Local equestrian takes national title
Marianna Wade won first place at the World Championship Hunter Rider Capital Challenge in the mid-Atlantic regional Amateur-Owner 3’3” 18-35 year old division.
Marianna Wade returned to the show ring after a six-month hiatus from the sport she grew up with to claim the national title during the World Championship Hunter Rider Capital Challenge.
Wade competed in a handful of sanctioned events during the 2012 season and claimed first place in the mid-Atlantic regional Amateur-Owner 3’3” 18-35 year old division, which put her in first place entering the championships.
The top 10 nationally ranked riders in each WCHR category, as well as the top six riders from each region were invited to compete in their respective events at the Capital Challenge Horse Show in Maryland earlier this month.
“It’s a big show,” Wade said. “People come from all over the country to compete, which makes it that much more exciting.”
The 32-year-old, sporting the leader’s tri-colored arm band during the first day of competition, said she was nervous before entering the ring.
“I get nervous at every horse show, because anything can happen,” she said.

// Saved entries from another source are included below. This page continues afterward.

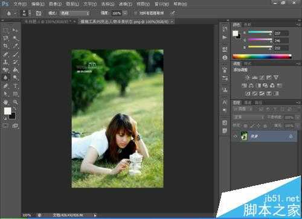Screen dimensions: 302x219
Task: Open the 文件(F) File menu
Action: (x=20, y=4)
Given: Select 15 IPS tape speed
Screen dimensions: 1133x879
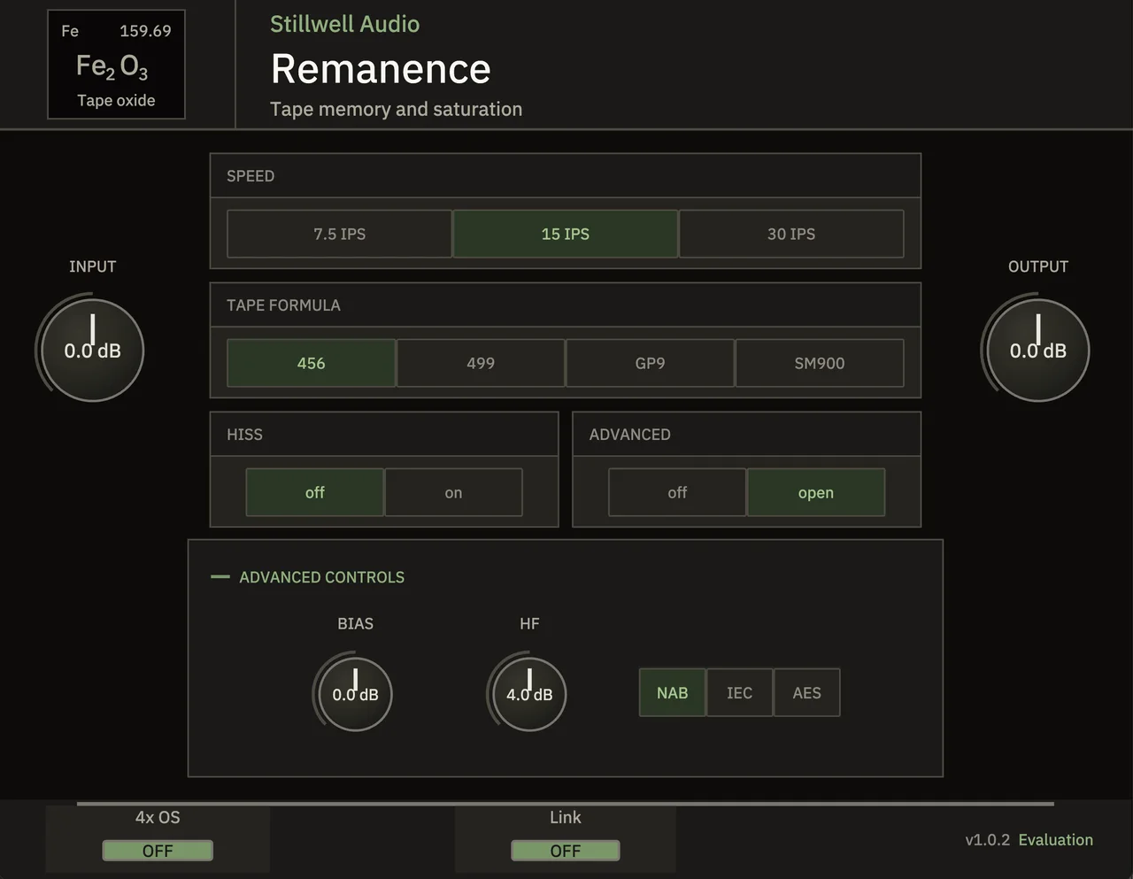Looking at the screenshot, I should pyautogui.click(x=566, y=234).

And something did happen. A minor mistake during one of the first two events cost Wade the lead and she dropped into third place.
But Wade knew that she and her 13-year-old gelding Castleton could overcome the deficit.

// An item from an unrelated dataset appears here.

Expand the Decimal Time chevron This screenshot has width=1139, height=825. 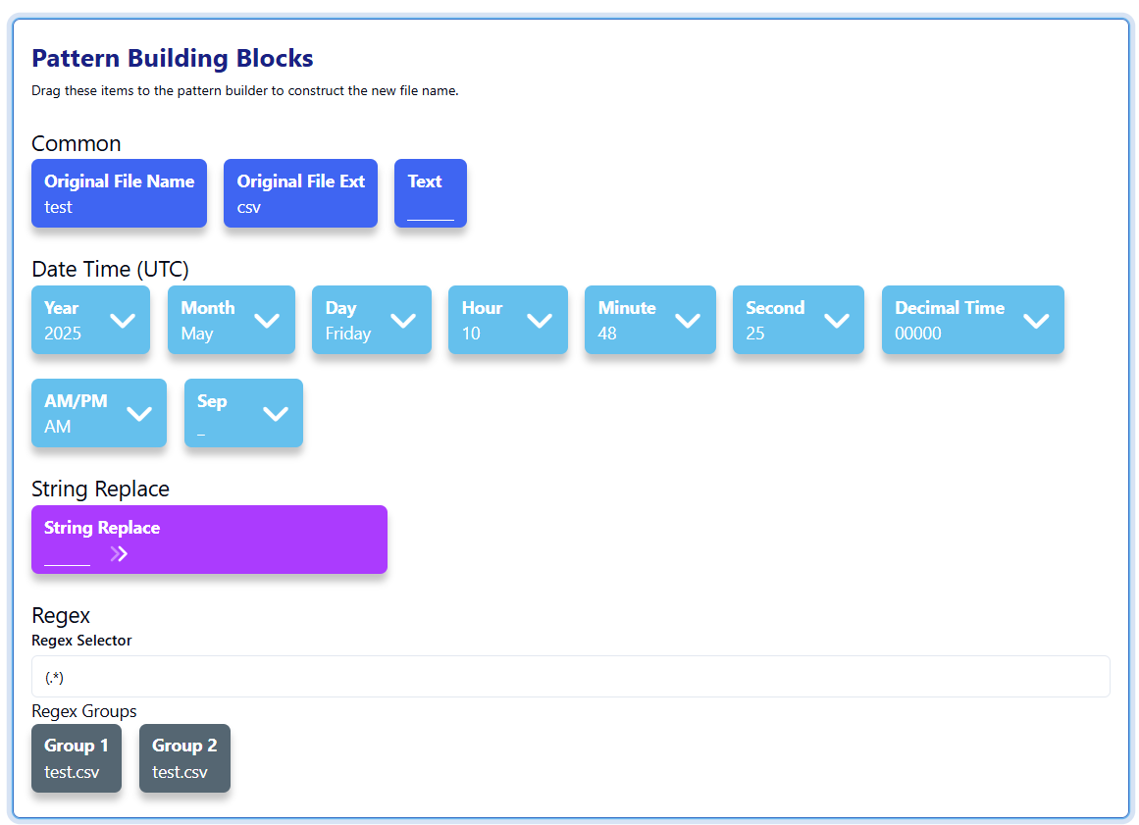(1036, 321)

“I was excited. I knew it was possible,” Wade said. “And I wanted my armband back.”
She said that Castleton put his ears forward and the pair took first and second place in the final two events to claim the national title.
To finish the day off, Wade and Castleton also took first place in a separate Amateur-Owner 3’3” Challenge event four hours later.
“It was an awesome day,” said Wade, who was quick to point out that none of it would have been possible without support from her family.
In May 2011, the Charlottesville native sold her previous horse, which was originally purchased by Sambo Johnson, and took time off from the sport she loves to spend more time with her family. Wade lives in Louisa with her husband Troy — county supervisor for the Louisa District — and their 5-year-old son Porter and 3-year-old daughter Ella-Grace.
She said the time off changed her outlook on competition when she galloped back into the show ring with Castleton.
“I was more selective in the events that I competed in so I could spend more time at home,” she said. “And that made me more focused, which in turn made me more consistent.”
And the continued support from her parents Tom and Claiborne Bishop and sister Maria Shannon was an integral part of Wade’s success. The Bishops purchased the The Barracks Farm, located in Charlottesville, in the mid-70s, where they taught Wade how to ride.
Tom is the Whipper-in and ex-Master of Foxhounds at the Farmington Hunt Club in Charlottesville and Claiborne is Castleton’s trainer.
Claiborne also walked away with top honors during the WCHR Capital Challenge and was named National Trainer Champion in the Amatuer-Owner 3’3” class for her work with Castleton and the Adult Amateur class for her work with another horse she trains at the family farm.
Wade said that her sister Maria—who teaches horse riding at The Barracks—helps keep Castleton fit and often competes with the horse in derby events.
“I couldn’t do any of this without them,” Wade said.
To finish out the season, Wade will compete in the Pennsylvania National Horse Show this week followed by the Washington International Horse Show next week.
“No matter what happens in the next couple of weeks, I can always say, ‘I was the champion at the Capital Challenge and World Hunter Rider for 2012,’” Wade said.